■ **WHAT THE TASK REQUIRES**:
Rewrite the records below, changing "How do I perform" to "How can I carry out" throughout and keeping everything else the same. Omit the pictures from your version.

■ **Records from a dataset**:
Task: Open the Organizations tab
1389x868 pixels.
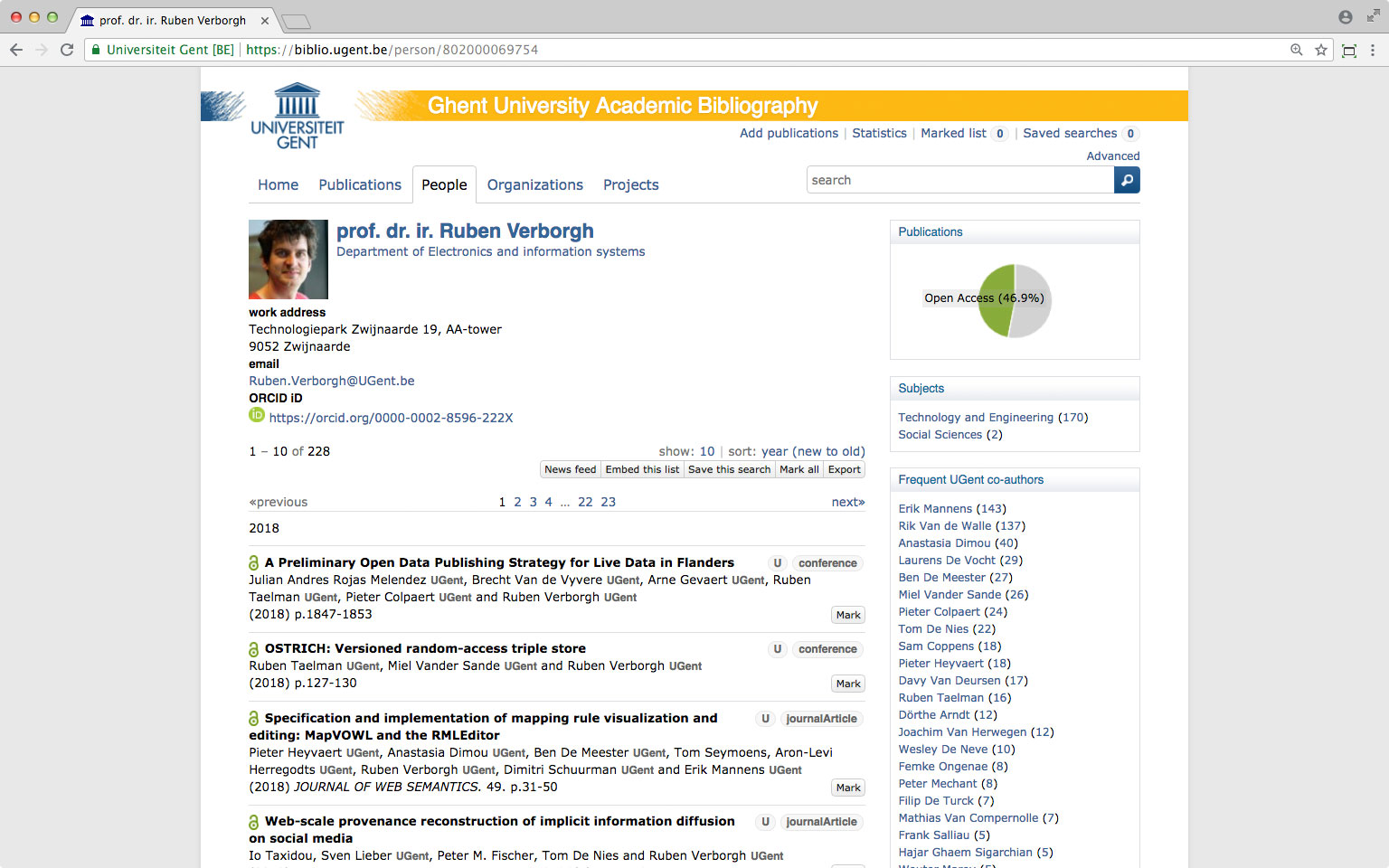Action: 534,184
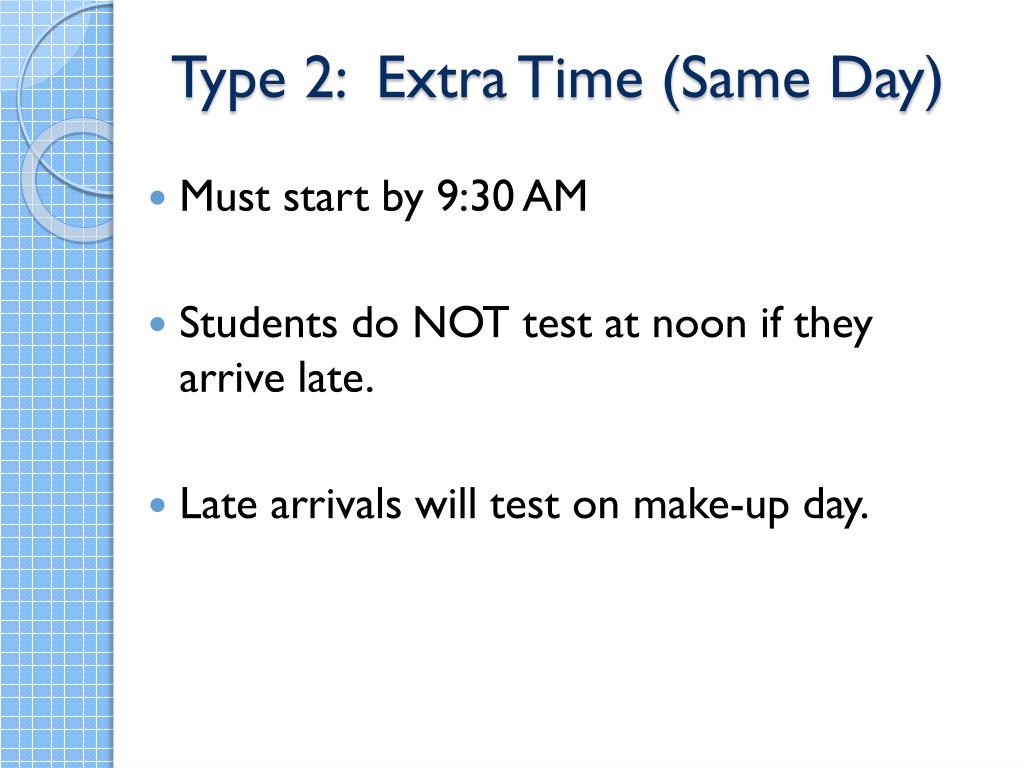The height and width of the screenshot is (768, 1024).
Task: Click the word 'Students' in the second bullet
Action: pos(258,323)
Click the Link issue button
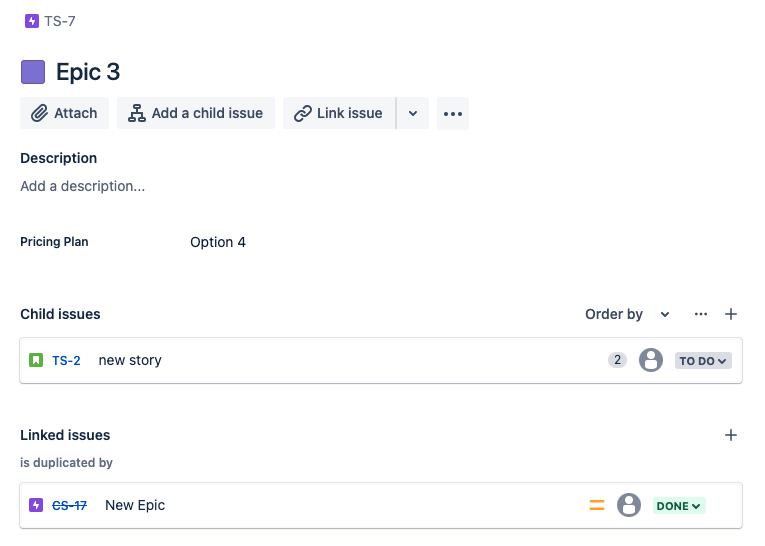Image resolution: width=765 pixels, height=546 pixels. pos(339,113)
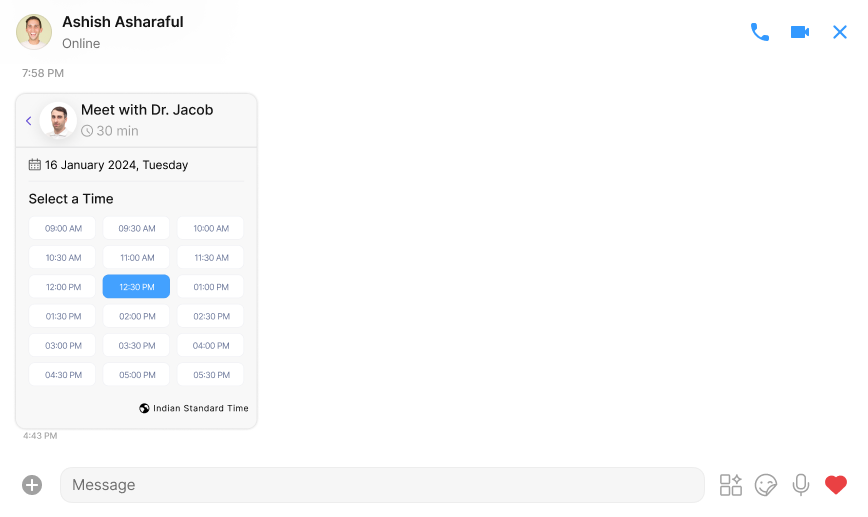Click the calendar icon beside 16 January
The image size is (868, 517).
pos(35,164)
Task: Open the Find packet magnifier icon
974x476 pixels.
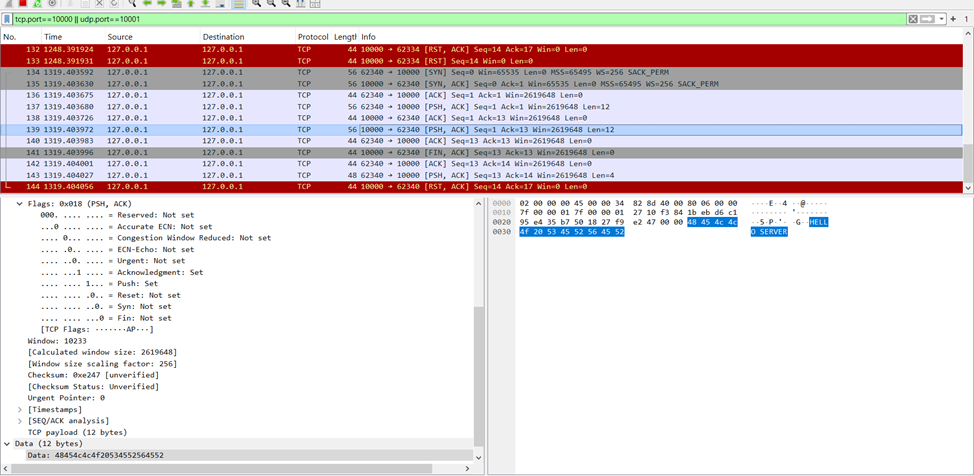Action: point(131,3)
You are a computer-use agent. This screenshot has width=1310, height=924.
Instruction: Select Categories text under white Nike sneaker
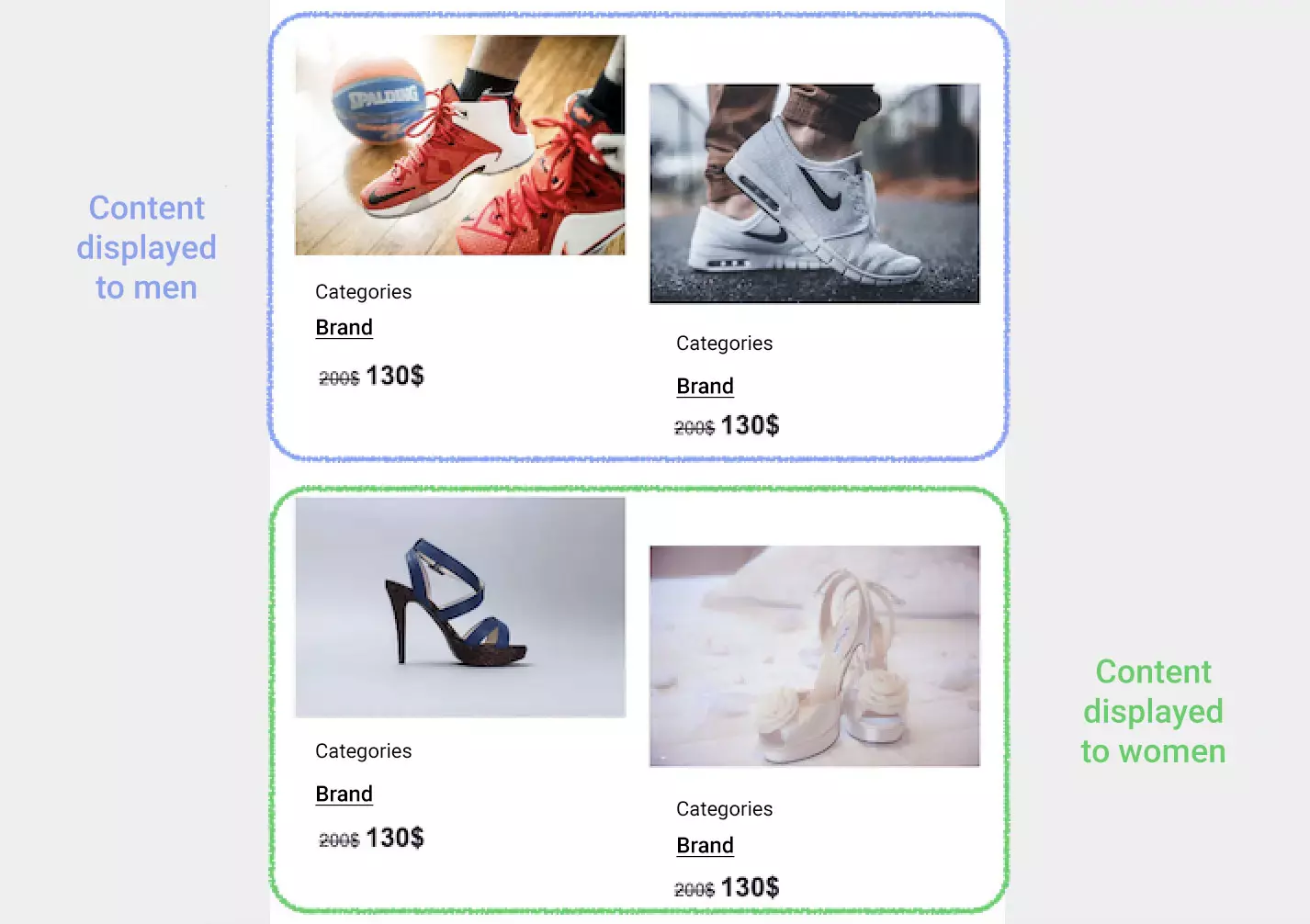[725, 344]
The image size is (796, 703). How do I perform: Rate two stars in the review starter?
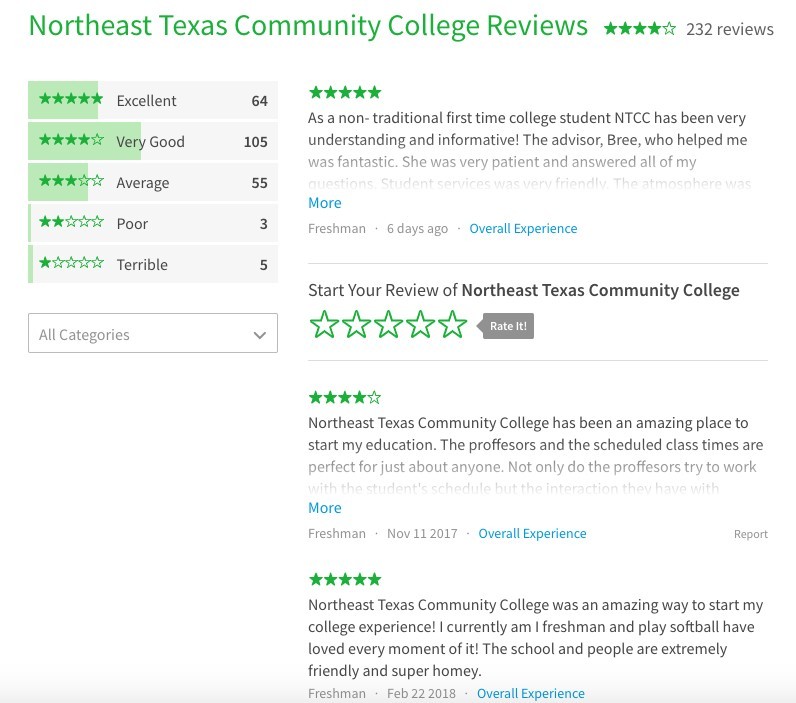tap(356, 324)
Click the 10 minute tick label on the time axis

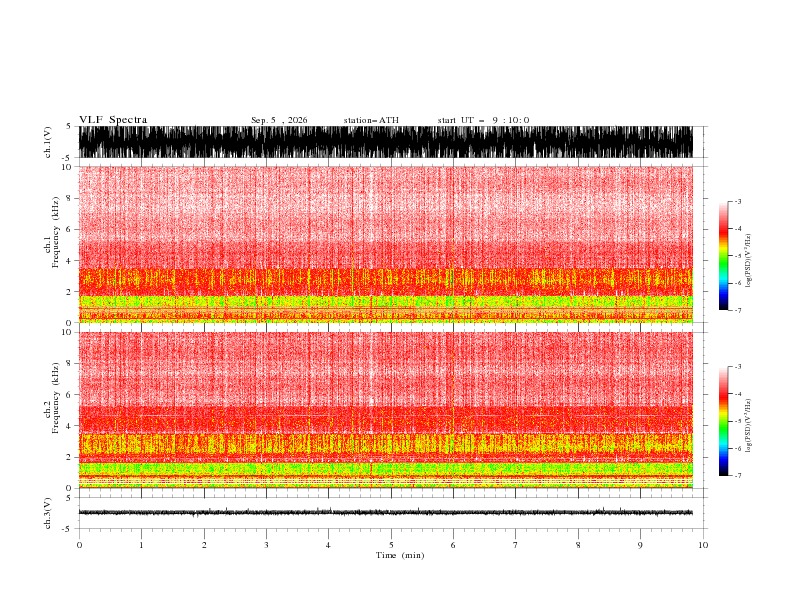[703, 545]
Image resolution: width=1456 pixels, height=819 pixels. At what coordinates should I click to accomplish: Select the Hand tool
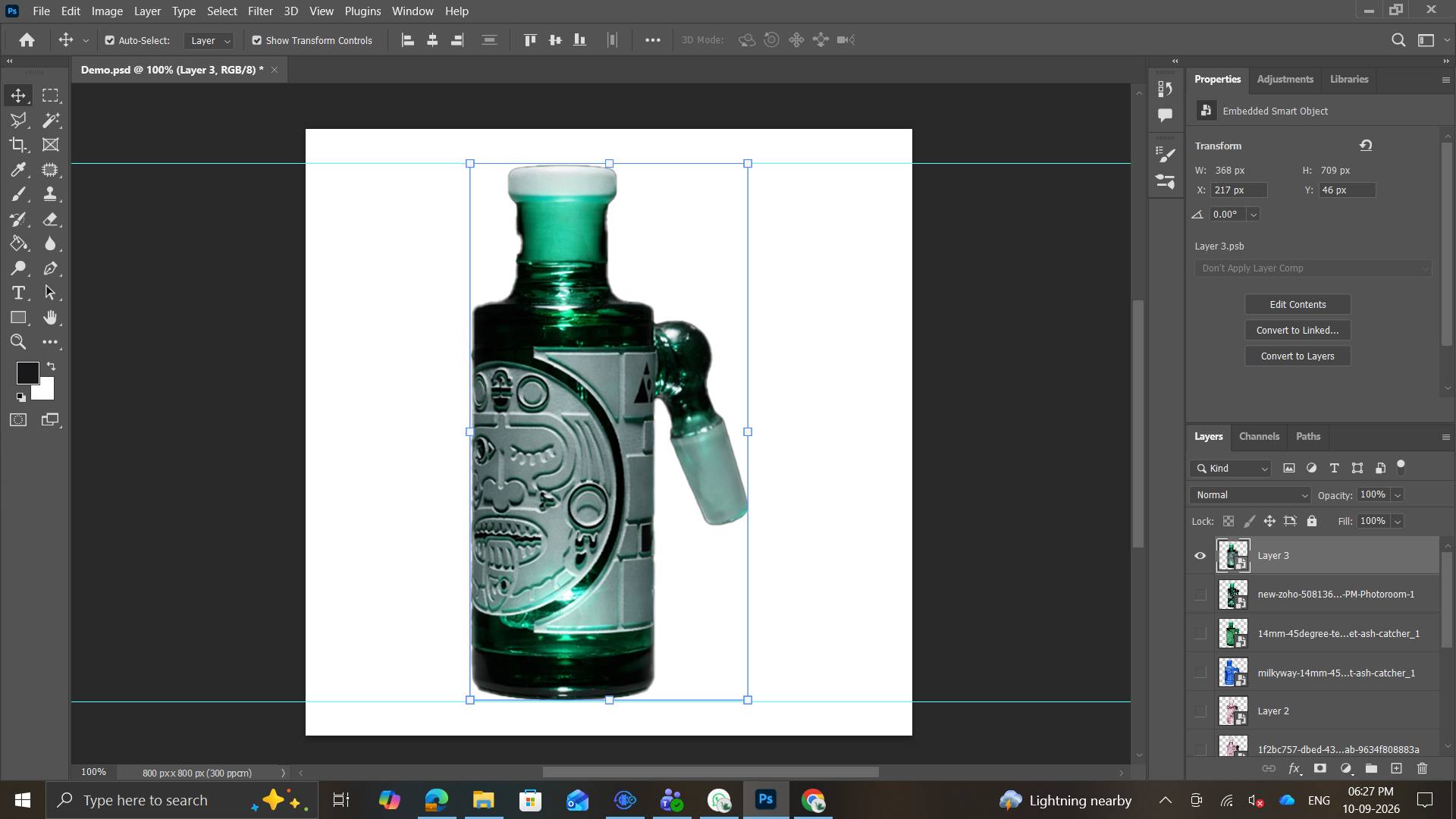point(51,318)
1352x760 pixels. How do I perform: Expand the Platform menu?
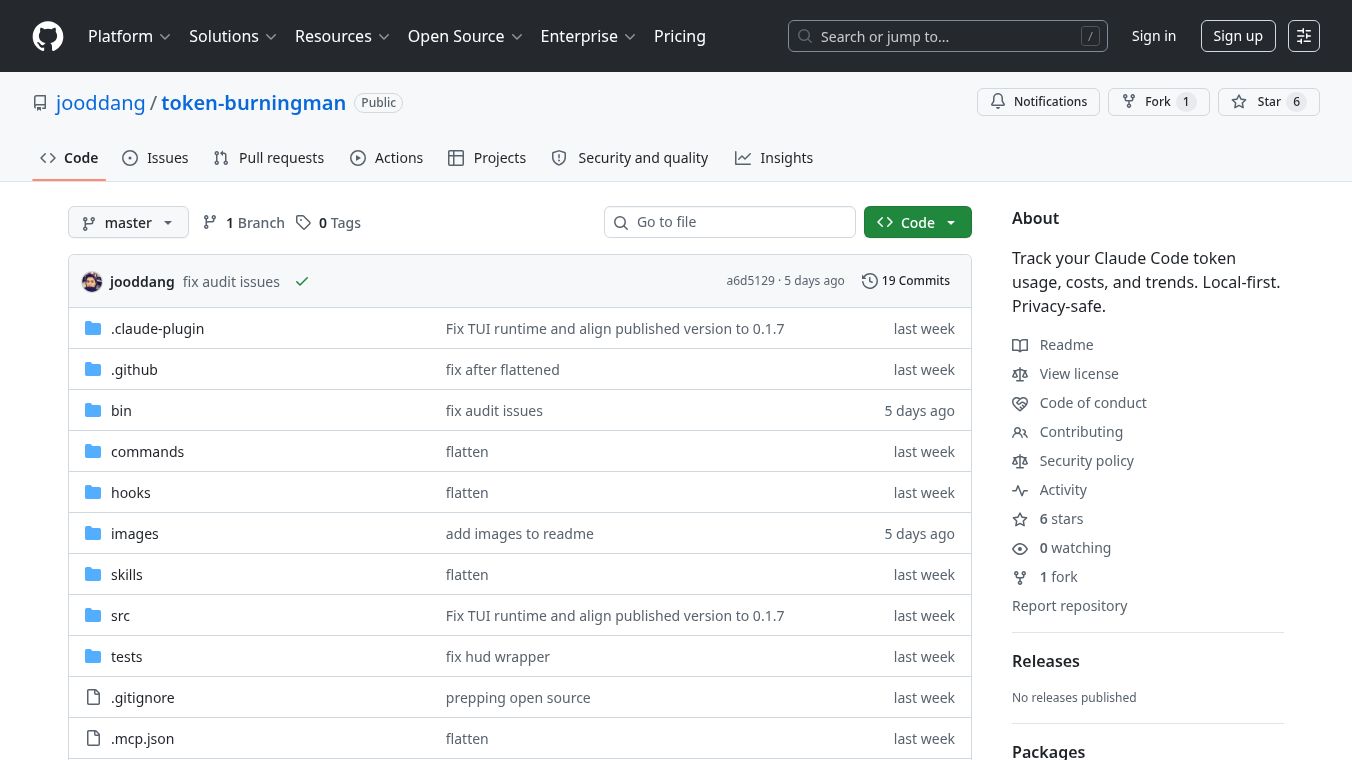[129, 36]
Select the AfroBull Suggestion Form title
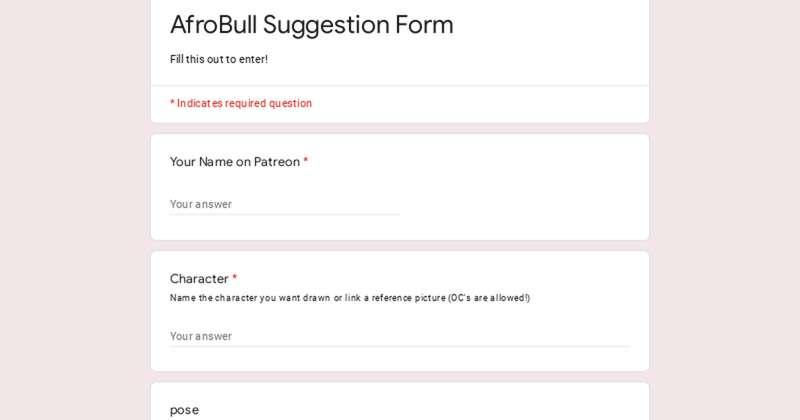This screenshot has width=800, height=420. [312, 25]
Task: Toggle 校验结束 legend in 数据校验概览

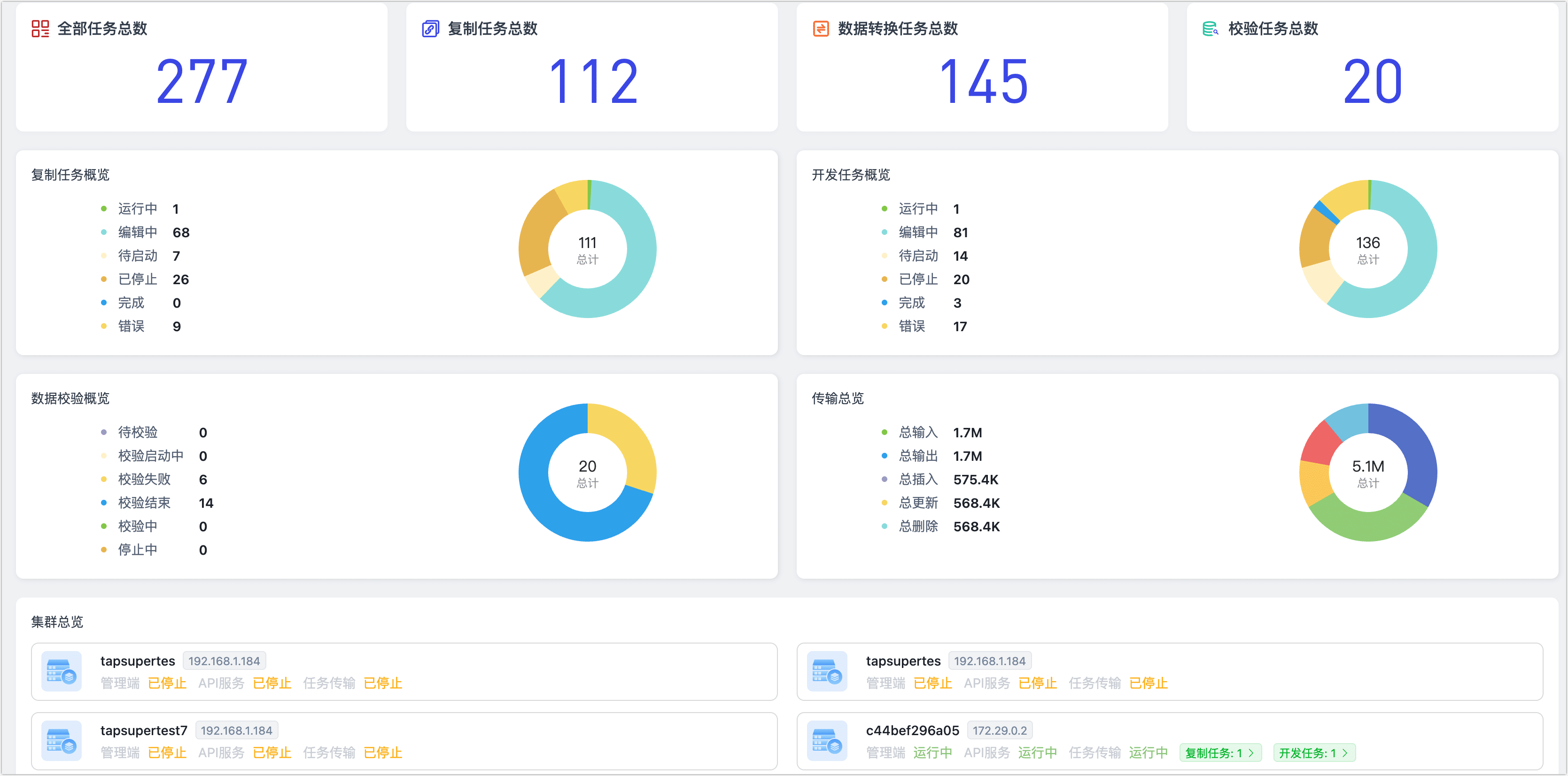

■ **OUTPUT**:
Task: Open the Organizations tab
1389x868 pixels.
Action: 534,184
The height and width of the screenshot is (768, 1024).
Task: Click the word 'Students' in the second bullet
Action: pos(258,323)
Click the Link issue button
Image resolution: width=765 pixels, height=546 pixels. pos(339,113)
Click the calendar icon beside 16 January
The image size is (868, 517).
pos(35,164)
Task: Open the Find packet magnifier icon
974x476 pixels.
Action: point(131,3)
You are a computer-use agent. This screenshot has width=1310, height=924.
Instruction: Select Categories text under white Nike sneaker
[725, 344]
The image size is (796, 703). How can I carry out: Rate two stars in the review starter?
tap(356, 324)
Click the 10 minute tick label on the time axis

[703, 545]
Image resolution: width=1456 pixels, height=819 pixels. At what coordinates should I click to accomplish: Select the Hand tool
point(51,318)
1352x760 pixels. How can I carry out: Expand the Platform menu?
[129, 36]
Select the AfroBull Suggestion Form title
This screenshot has width=800, height=420. [312, 25]
Task: Toggle 校验结束 legend in 数据校验概览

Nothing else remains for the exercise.